Smokeless Ovens (hearths) are a feature of most Kerala homes these days. It is an integral part of the Traditional Kitchen where firewood is used as the cooking fuel. 

Home Builders prefer to use Smokeless Ovens due to its many advantages as follows-
1. It is built-in using granite slabs and optimally spaced cooking pits.
2. It is thermodynamically designed with air-holes that provide adequate oxygen to the burning firewood
3. It consumes lesser fuel than normal hearths.
4. There is no need to construct a large chimney, as the smoke is transferred to a vent-pipe that expels it to the exterior.
5. The middle hearth does not need additional fuel if both the side hearths are functional, thus adding to the fuel-savings.
6. Increased health benefits as there is no smoke-inhalation by the user.
7. It can be constructed within pre-determined spaces and budgets.

In Kerala, Smokeless hearths are of two kinds- the Aluva Aduppu and the Parishad Aduppu. The practice of making this kind of hearths was initiated by some industries in Aluva and then gained popularity throughout the State. In 1987, Kerala Sastra Sahithya Parishad (KSSP), a premier People’s Science Movement in Kerala, developed the Parishad Aduppu. This smokeless Chulha has three times higher fuel efficiency than conventional wood burning stove, reduces indoor pollution and helps improve cleanliness in the kitchen. Through ANERT (Agency for Non-conventional Energy and Rural Technology), this chulha has been extensively popularized in Kerala. 

Kerala Sastra Sahithya Parishad identified the issues involved in the cooking methods generally followed in Kerala kitchens. Most of the rural and some of the urban families depended mainly on firewood for cooking. The traditional three stone hearth (oven) was the normal cooking mechanism. In this the cooking pot is kept above the three stones (stones fixed in a triangular form) and firewood burned in the hollow space at the bottom. Naturally, the person (woman in most of the houses) who attend to this take lot of strain to burn the firewood and help boiling the contents in the pot. On study it was seen that only about 10% of the temperature generated by the burning of the firewood were used for cooking purpose, rest of it was wasted. Additionally the smoke emitting out was giving lot of trouble to those in the kitchen, especially the one who attended to cooking, very often leading to lung complaints.  

This issue called for immediate attention of the workers and their attempt led to the improvement of the hearth. The improved version of firewood hearth was 30% efficient compared to the 10% of the original one. This implied less consumption of firewood (in effect one month's firewood would be sufficient for three months!). Additionally, the hearth was so designed such that the smoke never spreads in the kitchen. Complete smoke went out through an attached vent pipe, which helped improve the health of the user. Thus the new modified hearth helped improve the efficiency, reduced the health problem of the user and cut the consumption of firewood. Thus the house hold economy, health and environment protection were addressed simultaneously by the introduction of this “smokeless hearth”. With the support of State Government and local self Governments, smokeless hearths were fitted in more than two lakhs of houses in Kerala.

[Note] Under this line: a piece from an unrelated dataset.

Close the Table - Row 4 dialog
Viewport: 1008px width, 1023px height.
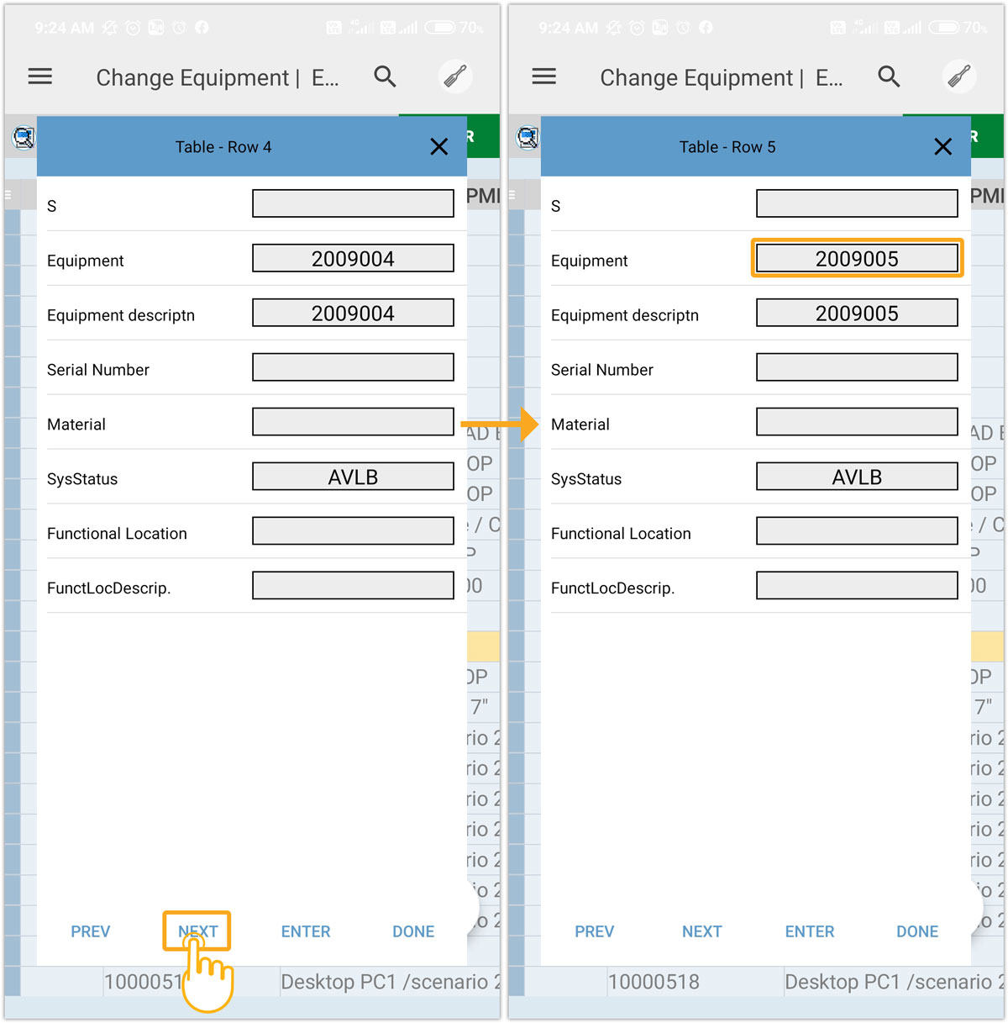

The success of the Parishad Aduppu prompted KSSP to start a research and training centre under the control of the organization, for addressing similar problems and catering to the needs of the rural development. This led to the establishment of Integrated Rural Technology Centre (IRTC) in the year 1987.

If used extensively, the high efficiency chula ie Parishad Aduppu can reduce CO2 emission to the atmosphere to 35 Million tons from 103 Million tons from 30 lakhs of houses in Kerala. Conventional chulas of small islands where the local source of fuel is firewood and other bio-fuels can be replaced by Parishad Aduppu which will be an important tool for mitigation and adaptation programs of climate change, in general and in Islands and Small Islands in particular.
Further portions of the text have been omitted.